Hales said his complaints to ranking officers about the staged fights for food were ignored.
“With all the other problems going on that CCA didn’t want to tell anybody about because they wanted to keep it as an inside incident, nobody wanted to be looked at as not doing their job properly because it all comes back on the warden, it all comes back on the assistant warden.”
Lt. Col. Martin as Layton’s jail commander is responsible for the welfare of more than 2500 inmates scattered between three downtown sites and is the ultimate supervisor of CCA’s private management of Jail II.
Martin said he is working closely with Warden Jeff Conway to address the crimes and mismanagement revealed by last weekend’s raid, though deputies are struggling to determine whom they can trust on the CCA staff.

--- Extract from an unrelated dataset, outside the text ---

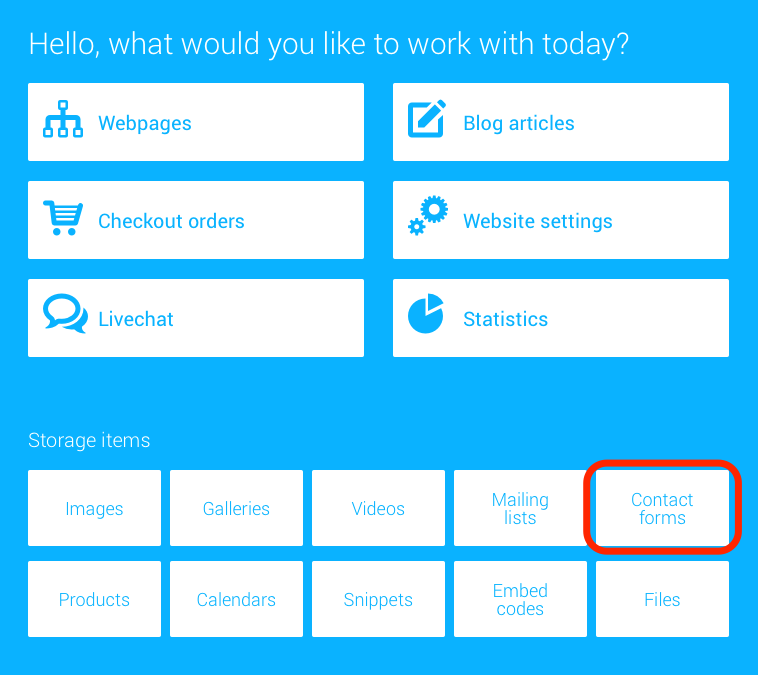
Task: Click the Checkout orders cart icon
Action: coord(63,218)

“If you have a dishonest staff member then they could probably overlook stuff,” said Martin. “We believe there were employees who played a part. We’re trying to identify that part and make those links and make all those connections.
“We’re tying the financial pieces and trying to figure out whether or if there was any money exchanging hands during this, too.
“We’ve identified some concerns and with those concerns there’s been some people put off. There’s been people that have quit.”
The commander promoted by Layton to fix problems of suicides, faulty record keeping and over-detentions and mistaken releases of inmates in the main jail last year was asked how could CCA staff and sheriff’s deputies under his authority, either through omission or commission, have allowed drug and cell phone trafficking, sexual contact between officers and offenders, mismanagement, abuse of inmates and lax security fester for so long in the privately run jail?
“Well, your guess is as good as mine on some of this stuff,” said Martin, “and what we’re trying to do through our investigation is identify those layers. Was there anybody within the layer of control not reporting what they should be reporting so there could be an accurate decision on how to fix the issue?
“I know those conversations, especially between me and Warden Conway and a few of his other people over there have had long discussions on just that question, ‘Where’s the layers? How long have we known about it? Who failed to say something about it?’ We’re still trying to identify that.”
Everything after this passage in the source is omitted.